Re: FW: Does abrupt kill corrupts the datadir?

Patrick Hunt Mon, 01 Aug 2011 11:37:29 -0700

Andrei, you might find this useful for such testing:
https://github.com/toddlipcon/gremlins


Patrick

On Thu, Jul 28, 2011 at 4:14 PM, Andrei Savu <savu.and...@gmail.com> wrote:
> I've been  doing some testing in the past for this scenario and I've
> seen no data loss over an extended period of time (a day).
>
> Testing steps:
> 0. start an ensemble running 5 servers
> 1. start an workload generator (e.g.  push a strictly increasing
> sequence of numbers to a queue stored in zookeeper)

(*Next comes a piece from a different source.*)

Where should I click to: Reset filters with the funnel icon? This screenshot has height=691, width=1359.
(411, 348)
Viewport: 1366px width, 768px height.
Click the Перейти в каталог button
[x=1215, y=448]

> every few seconds: kill the cluster leader (-9) and restart
>
> You should be careful how you handle ConnectionLossException &
> OperationTimeoutException
>
> You can find the code for this test here (executed against the trunk version):
> https://github.com/andreisavu/zookeeper-mq
>
> -- Andrei Savu / andreisavu.ro
>
> On Thu, Jul 28, 2011 at 9:05 AM, Benjamin Reed <br...@apache.org> wrote:
>> almost everything we do in zookkeeper is to make sure that we don't
>> lose data in much worse scenarios. the probably of a loss in this
>> scenario is really just the probability of a bug in the code. i don't
>> think that kill -TERM vs kill -KILL changes that probability at all
>> either way.
>>
>> ben
>>
>> On Thu, Jul 28, 2011 at 12:50 AM, Laxman <lakshman...@huawei.com> wrote:
>>> Thanks for the responses Mahadev, Pat and Ben.

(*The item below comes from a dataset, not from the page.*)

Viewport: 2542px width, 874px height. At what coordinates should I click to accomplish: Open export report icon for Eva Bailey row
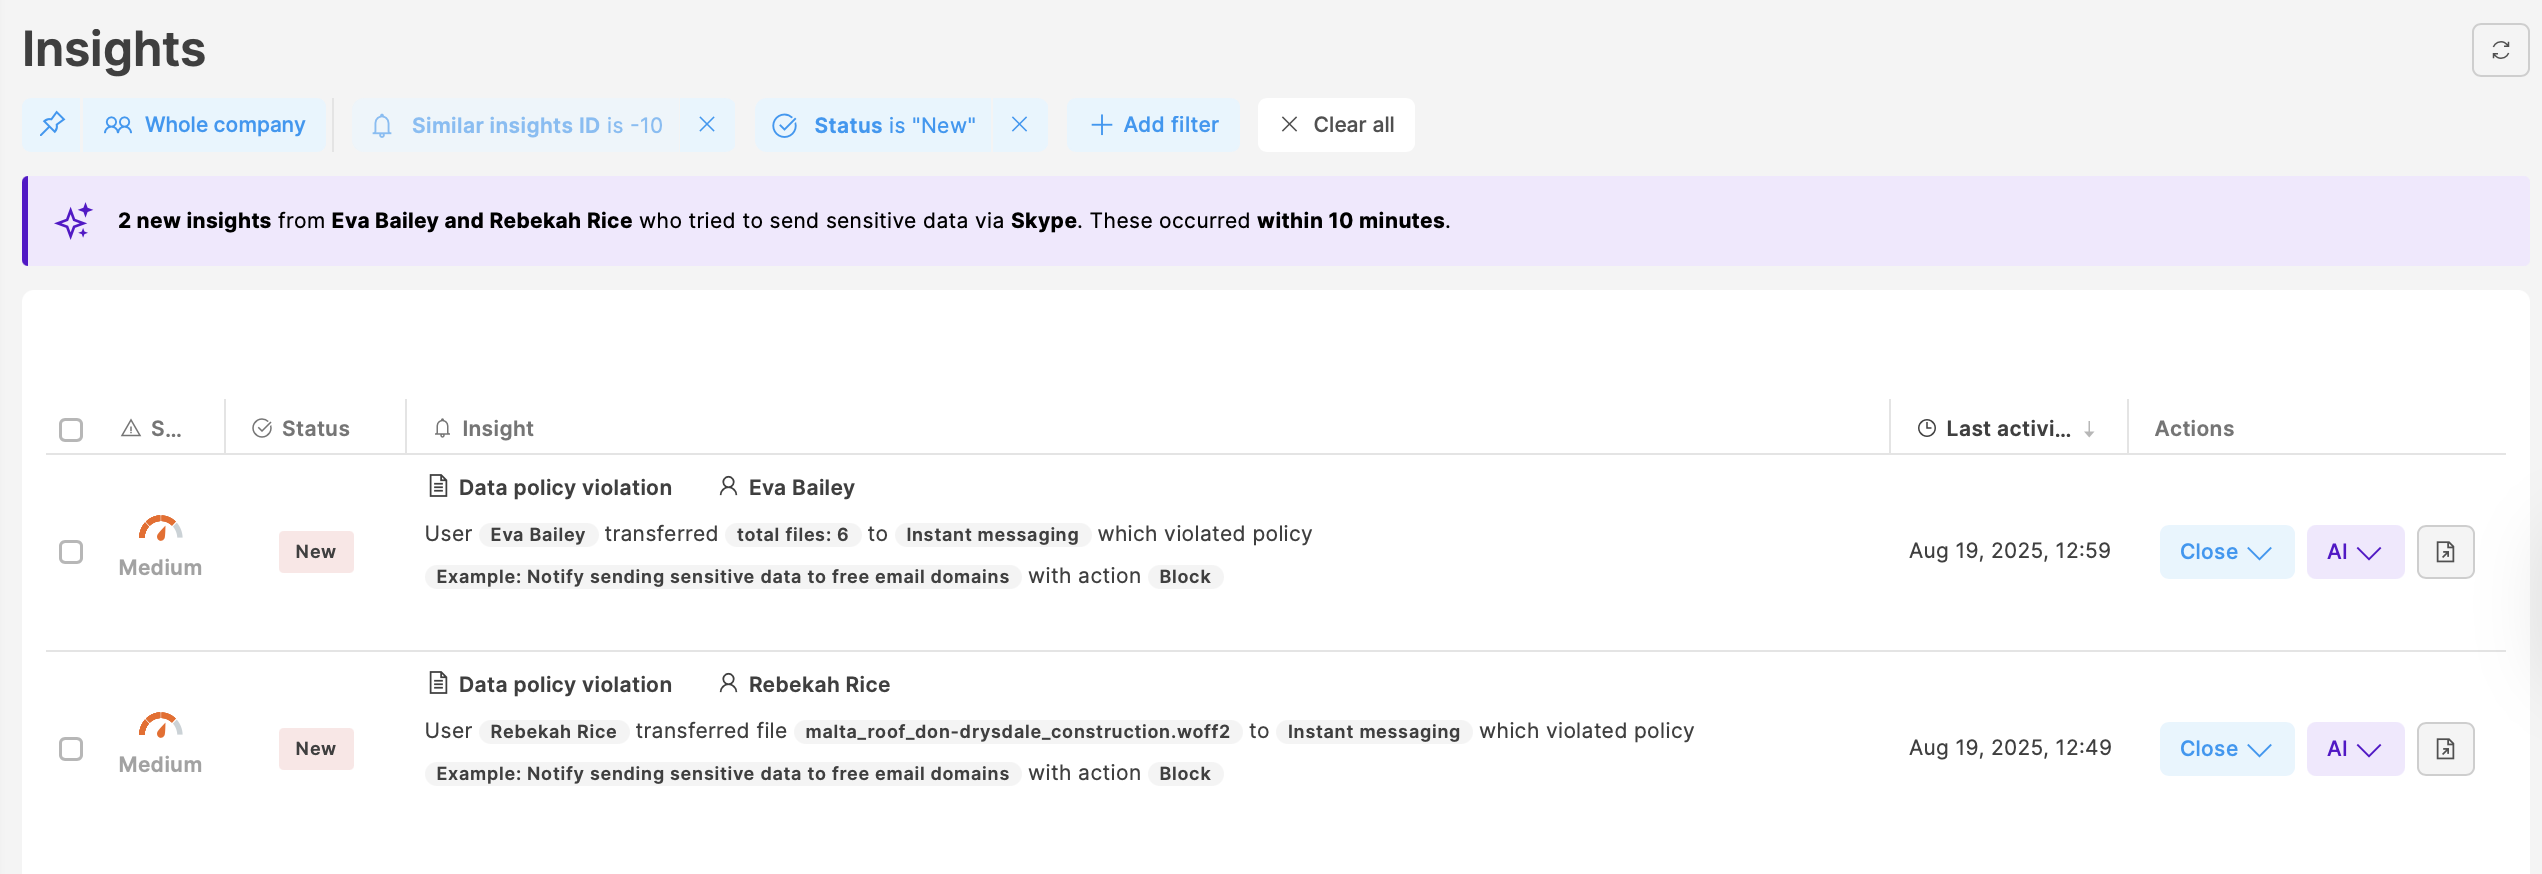(x=2445, y=552)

>>> I understand your explanation.
>>>
>>> My only question is "Will there be any probability data loss in the scenario
>>> mentioned?"
>>>
>>>>>>In worst case, if latest snaps in all zookeeper nodes gets corrupted
>>> there is a chance of data loss.
>>>
>>>>>if we use sigterm in the script, we would want to put a timeout in to
>>> escalate to a -9
>>>
>>> As Ben mentioned, even if we escalate to "kill -9" to ensure shutdown, still
>>> we may have data loss. But the probability is very less by giving a chance
>>> to shutdown gracefully.
>>>
>>> Please do correct me if my understanding is wrong.
>>> --
>>> Laxman
>>>
>>> -----Original Message-----
>>> From: Benjamin Reed [mailto:br...@apache.org]

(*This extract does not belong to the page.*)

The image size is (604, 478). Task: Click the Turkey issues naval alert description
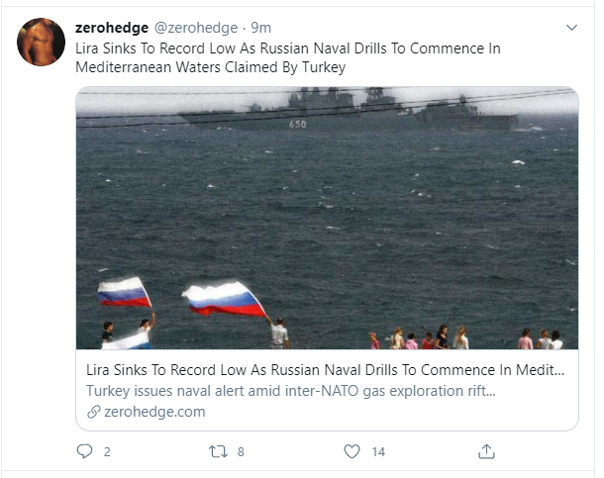tap(292, 390)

>>> Sent: Thursday, July 28, 2011 11:40 AM
>>> To: dev@zookeeper.apache.org
>>> Subject: Re: FW: Does abrupt kill corrupts the datadir?
>>>
>>> i agree with pat. if we use sigterm in the script, we would want to
>>> put a timeout in to escalate to a -9 which makes the script a bit more
>>> complicated without reason since we don't have any exit hooks that we
>>> want to run. zookeeper is designed to recover well from hard failures,
>>> much worse than a kill -9. i don't think we want to change that.
>>>
>>> ben
>>>
>>> On Wed, Jul 27, 2011 at 10:25 AM, Patrick Hunt <ph...@apache.org> wrote:
>>>> ZK has been built around the "fail fast" approach. In order to
>>>> maintain high availability we want to ensure that restarting a server
>>>> will result in it attempting to rejoin the quorum. IMO we would not
>>>> want to change this (kill -9).
>>>>
>>>> Patrick
>>>>
>>>> On Tue, Jul 26, 2011 at 2:02 AM, Laxman <lakshman...@huawei.com> wrote:
>>>>> Hi Everyone,
>>>>>
>>>>> Any thoughts?
>>>>> Do we need consider changing abrupt shutdown to
>>>>>
>>>>> Implementations in some other hadoop eco system projects for your
>>> reference.
>>>>> Hadoop - kill [SIGTERM]
>>>>> HBase - kill [SIGTERM] and then "kill -9" [SIGKILL] if process hung
>>>>> ZooKeeper - "kill -9" [SIGKILL]
>>>>>
>>>>>
>>>>> -----Original Message-----
>>>>> From: Laxman [mailto:lakshman...@huawei.com]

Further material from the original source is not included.